交通事故で人身事故と言えば、治療費が発生します。
ある程度、治療期間を過ぎると症状固定と言いまして、これ以上良くも悪くもならないという判断が医師から下されます。
むち打ちで3ケ月くらい等と言われていますね。
この期間を過ぎると保険会社も治療費を打ち切り、治療するなら自費になりますが、この時点で将来に亘る障害が残る場合は、後遺障害として認定され、後遺障害慰謝料というものが、これまでの治療期間の慰謝料とは別に算定され、等級に応じた後遺障害慰謝料が支払われます。
ここまでは特に問題無く、よくある話だと思いますが、
今回ご紹介の判例(東京地判平11・1・12)は、慰謝料620万円と、
それ以外に、将来の抜釘手術に伴う損害として404万5360円を請求したというものです。

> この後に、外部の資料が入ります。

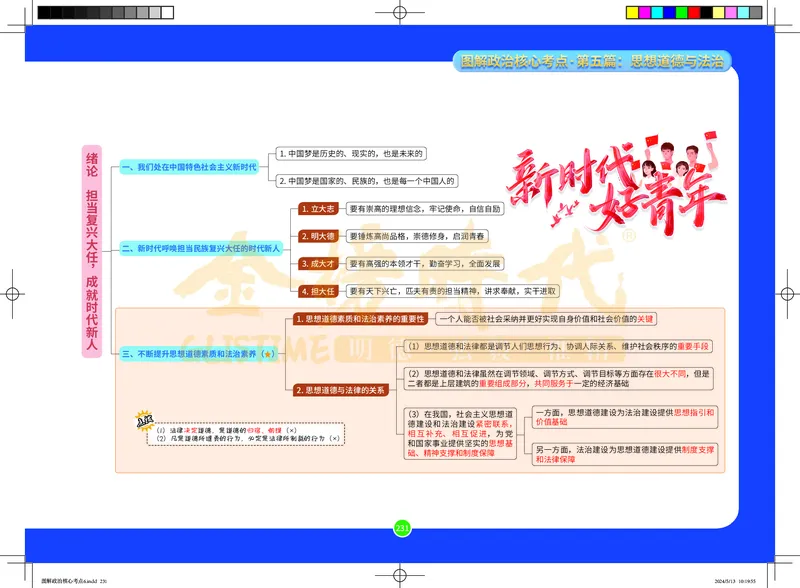Click the "4. 担大任" node badge
The width and height of the screenshot is (800, 588).
(319, 291)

未だやってもいない手術代を計算し、請求したという事ですね。
この手術は、将来施行される可能性が高いという主張でしたが、これまでの判例をみても、将来の損害を「独立の損害項目」として認めた判例は見つからず、この部分の請求は棄却で終わる事が殆どでした。
ところが、今回の判例では、
「将来、抜釘する可能性があり、手術に伴う危険や各種の損害が発生するとの不安感を有する状態にある」として、慰謝料の算定に考慮する必要があると判示したのです。
将来不安だから、慰謝料として算定するという判断ですね。
結果、慰謝料として700万円が容認されました。
内訳は、傷害慰謝料(元々の入通院につき)300万円、後遺障害慰謝料270万円、将来の手術への不安130万円
となっています。
将来のやるかやらないか分からない手術に伴う損害が、算定する事が困難もしくは不可能でも、慰謝料として斟酌される事があるというのは、是非覚えておきたいですね。